Lectures on Jewish Art and Archaeology at Temple Israel, Boston

These essays were written at the invitation of Mrs. Lewis (Miriam) Braverman, to be delivered in April of 1978 as part of the Continuing Education Program of Temple Israel in Boston. Chapter or Lecture II, "The Jewish Experience in Roman Visual History," was given in a more preliminary form, in September, 1977 at the J. Paul Getty Museum in Malibu, CA. Thanks are due to Dr. and Mrs. Braverman, to Dr. and Mrs. Leonard (Florence) Wolsky, Prof. Jiri and Mrs. (Faya) Freh, Miss Kristin Anderson, Miss Mary B. Comstock, Mr. and Mrs. John (Ariel) Herrmann, Prof G. W. Bowersock, Mrs. Estelle Brettman, Mrs. Millicent Jick, Dr. Gideon Foerster, Dr. Vassos Karageorghis, Prof. Emily D. T. Vermeule, and the staff of Complete Photo in Cambridge for a variety of help, including information and visual aides.

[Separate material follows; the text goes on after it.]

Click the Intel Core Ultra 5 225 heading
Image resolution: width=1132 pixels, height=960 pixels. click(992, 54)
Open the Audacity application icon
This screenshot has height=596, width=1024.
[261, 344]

If a dedication may be allowed, it should be to the memory of Prof. Michael Avi-Yonah, who understood so much and wrote so eloquently about Hellenistic, Greco-Roman, and Lat Antique art in the Holy Land.

Boston, February, 1978

A Synagogue in Boston (?)

In 1960, the Museum of Fine Arts acquired a handsome, large rectangle of mosaic, part of a larger floor, as a gift from a group of private citizens. The panel was found in Tunisia and wa laid on its bedding in the late third or fourth century of the Roman Empire. In a number of publications including the Museum's 1976 Illustrated Handbook, it was stated that the unusual subject, a hefty she-ass nursing two lion cubs, was a "Bacchic parody of the Roman Wolf and Twins. It is also a symbolic reference to worship of Bacchus at a time when Christians were closing the pagan temples."(Illustrated Handbook, Boston, 1976, pp. 126-127; Greek, Etruscan, and Roman Art, The Classical Collections of the Museum of Fine Arts, Boston, 1972, p. 227, fig. 249 (color).) New insight suggests that the iconography may still be based on the imperial tradition of the Lupa Romana, but the subtle symbolism may be Jewish rather than Christian. Other fragments found with the panels and comparisons with the famous mosaics from Hamman-Lif near Tunis itself, taken together, may indicate the mosaic in Boston came from the floor of a synagogue in Tunisia.